WHAT IS BEING ASKED: From the line containing "The height and" to the end of the records, print every line exactly, both ends included, and leave out the pictures.

RECORDS FOR THIS TASK:

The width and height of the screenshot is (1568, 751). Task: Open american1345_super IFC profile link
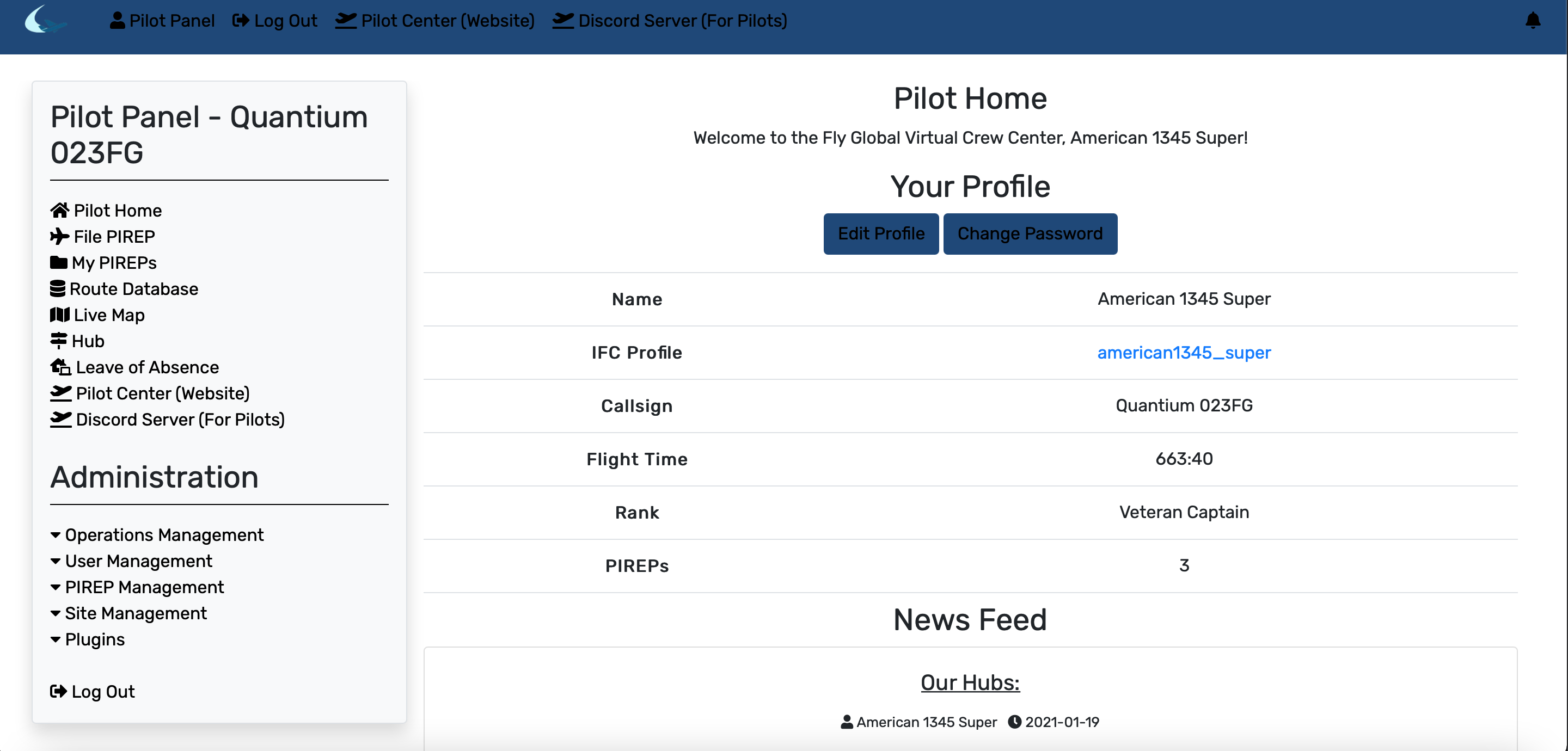pyautogui.click(x=1183, y=353)
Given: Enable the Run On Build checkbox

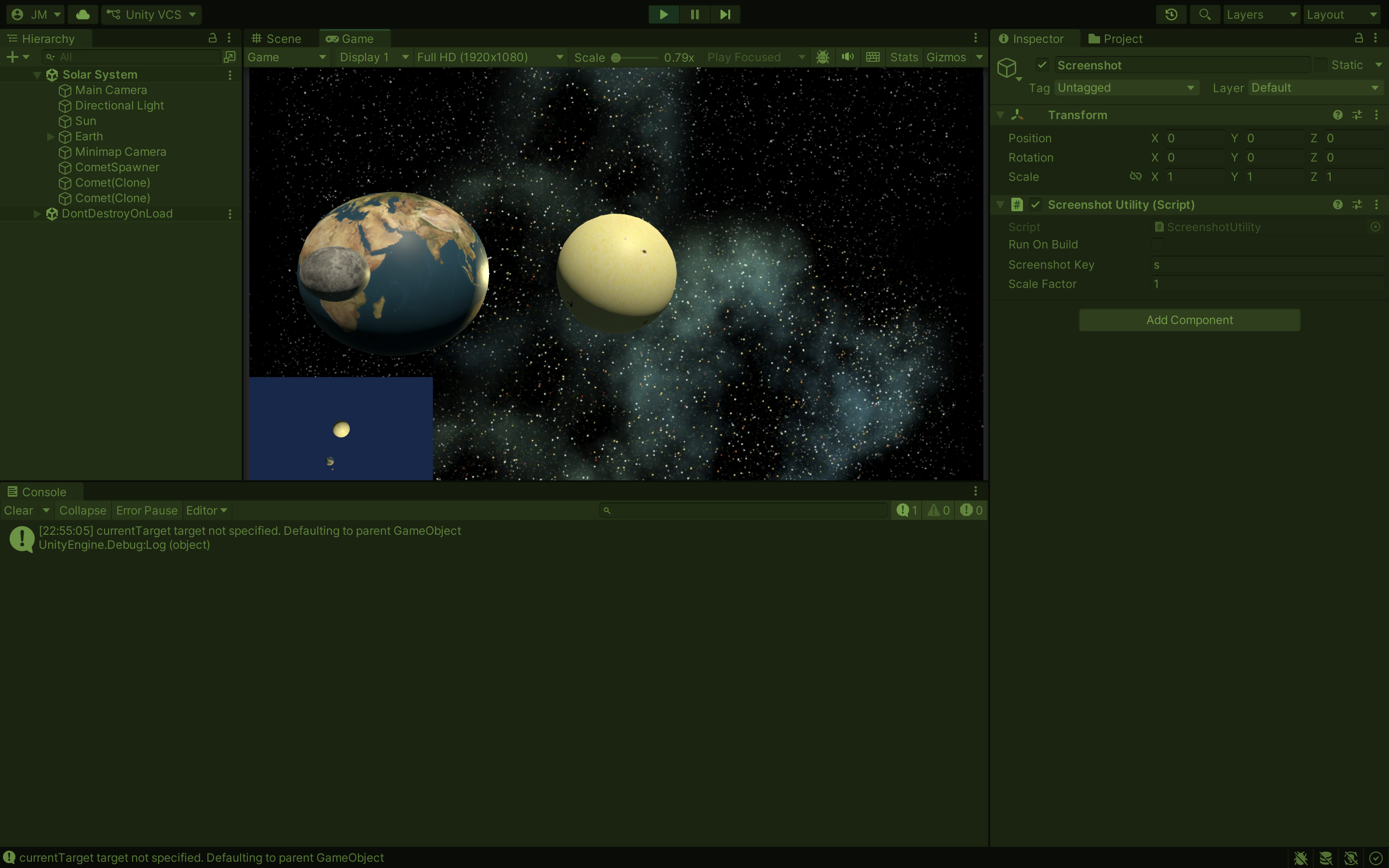Looking at the screenshot, I should pos(1157,244).
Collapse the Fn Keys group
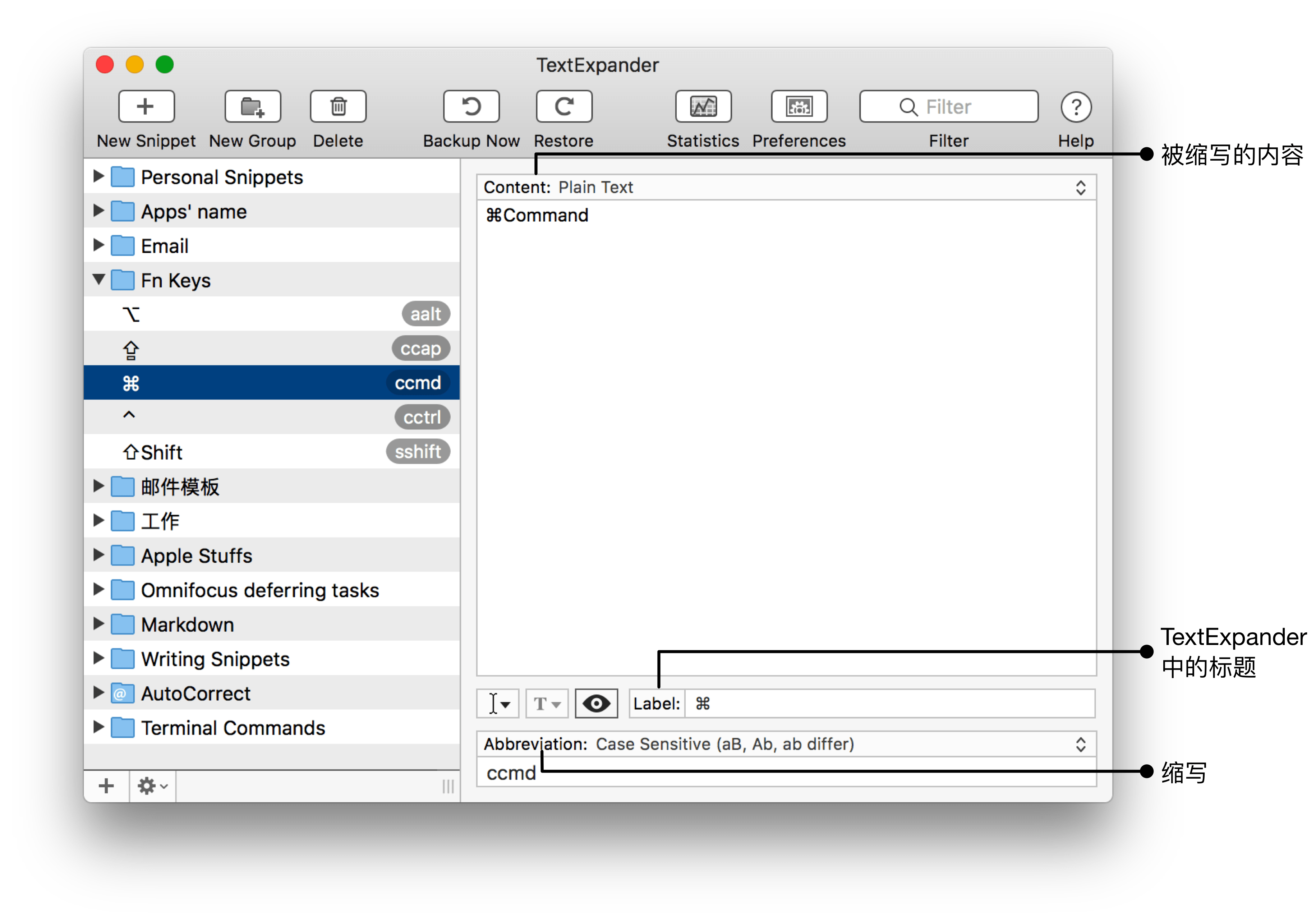 click(x=98, y=280)
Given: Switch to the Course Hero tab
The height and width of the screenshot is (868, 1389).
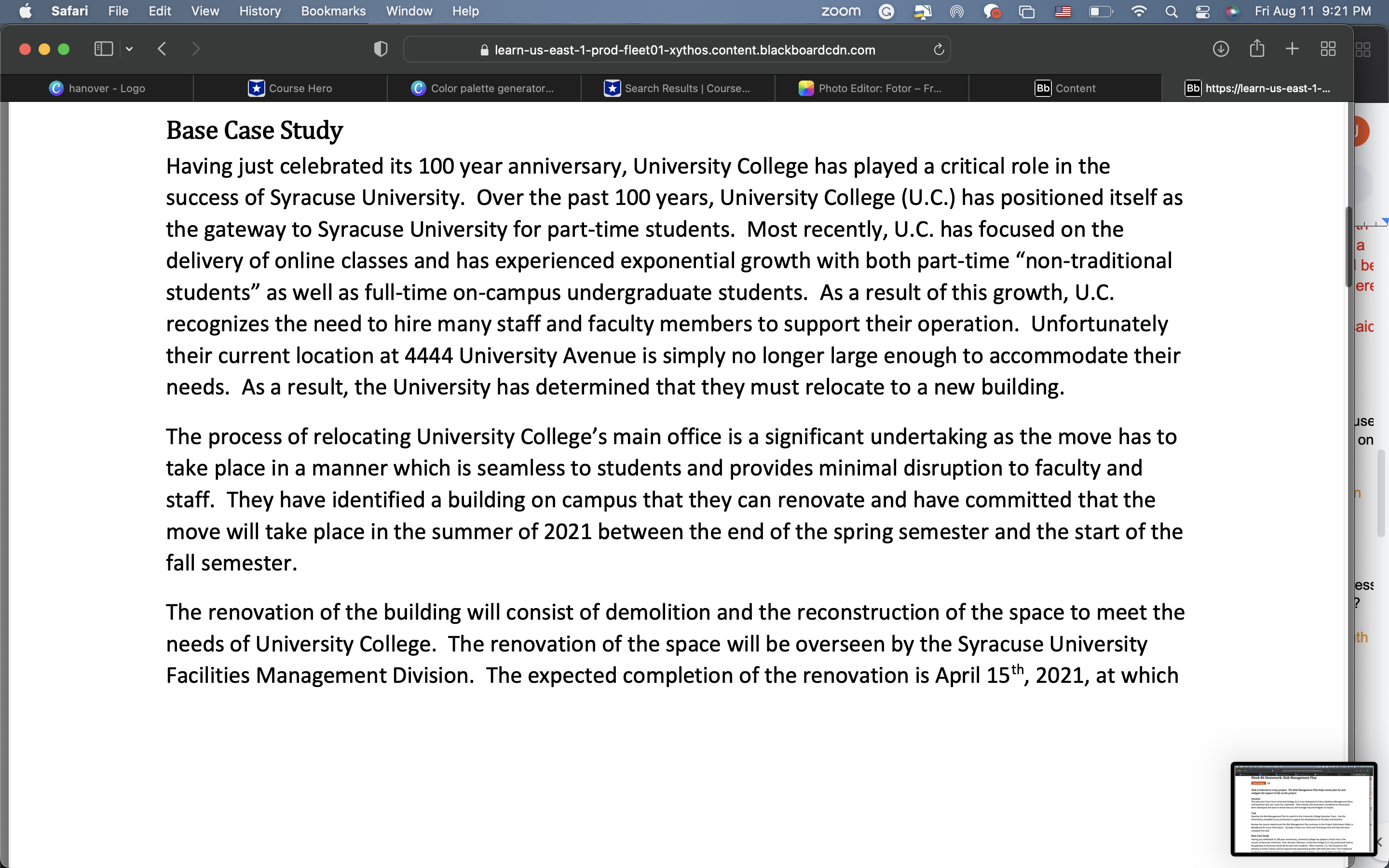Looking at the screenshot, I should click(290, 88).
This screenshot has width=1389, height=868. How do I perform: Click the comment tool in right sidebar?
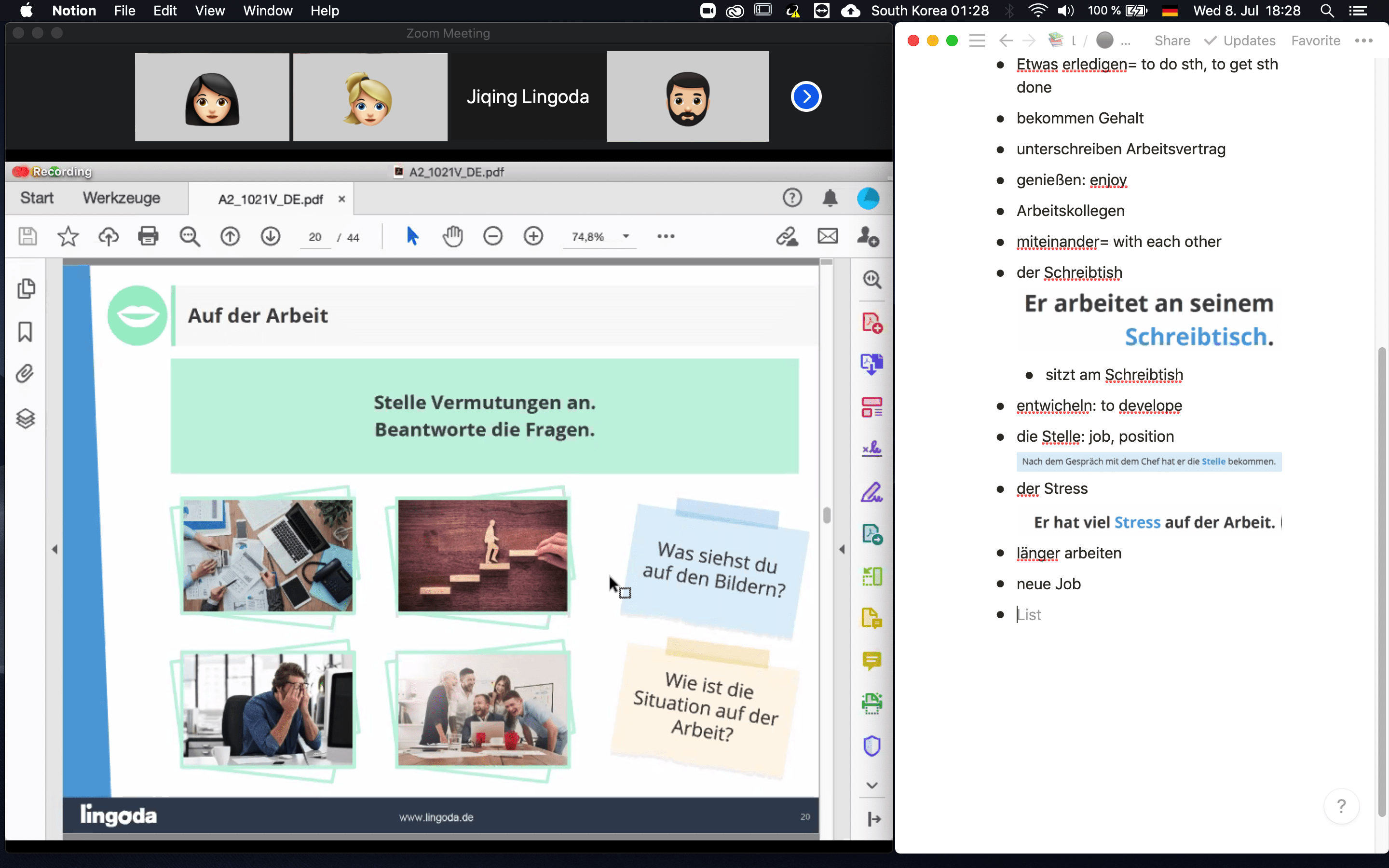tap(872, 661)
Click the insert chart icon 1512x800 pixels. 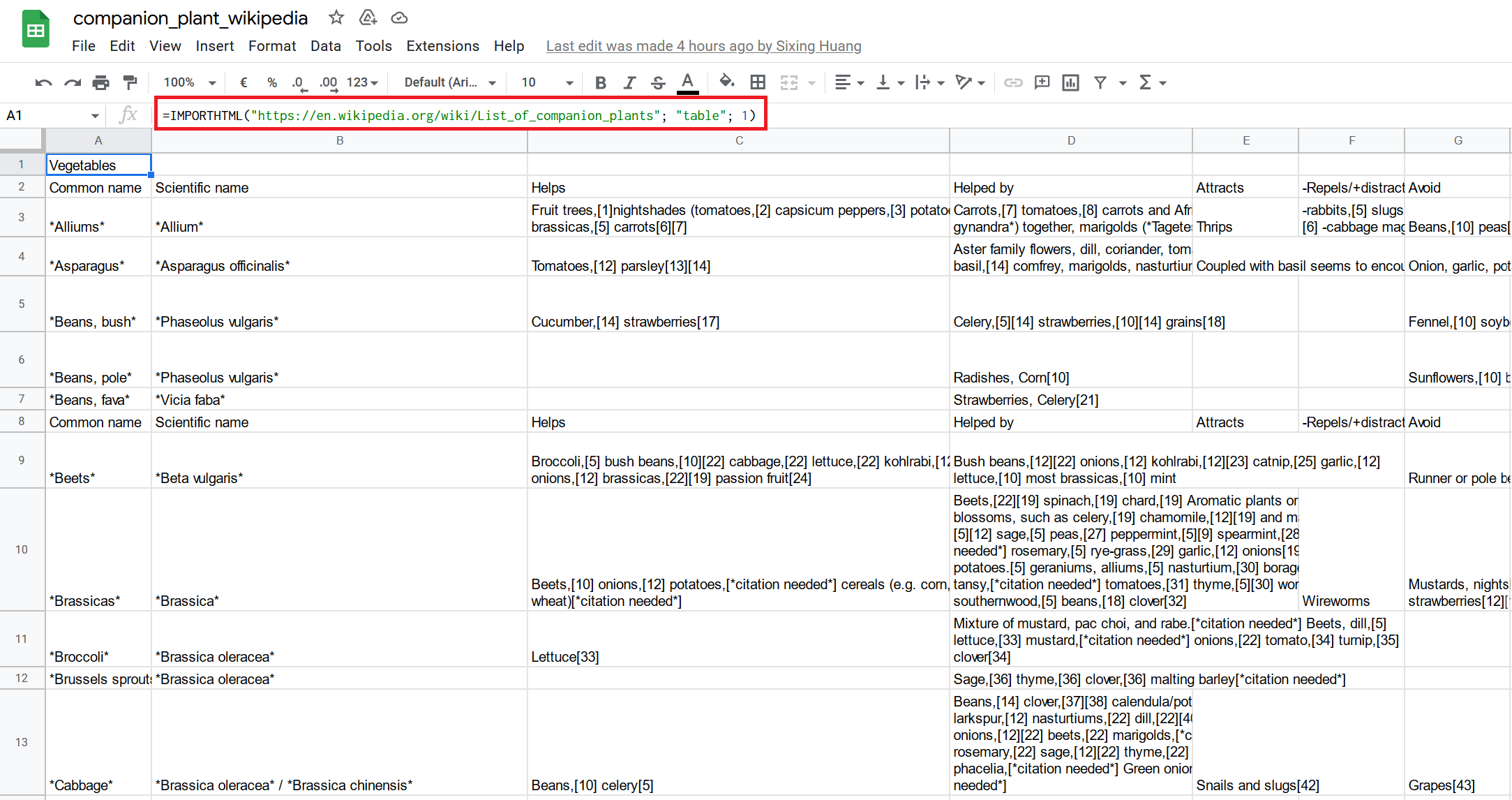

FINISHED EXERCISE:
The height and width of the screenshot is (868, 1389).
Looking at the screenshot, I should click(290, 88).
This screenshot has width=1389, height=868. How do I perform: Click the comment tool in right sidebar?
tap(872, 661)
Click the insert chart icon 1512x800 pixels. 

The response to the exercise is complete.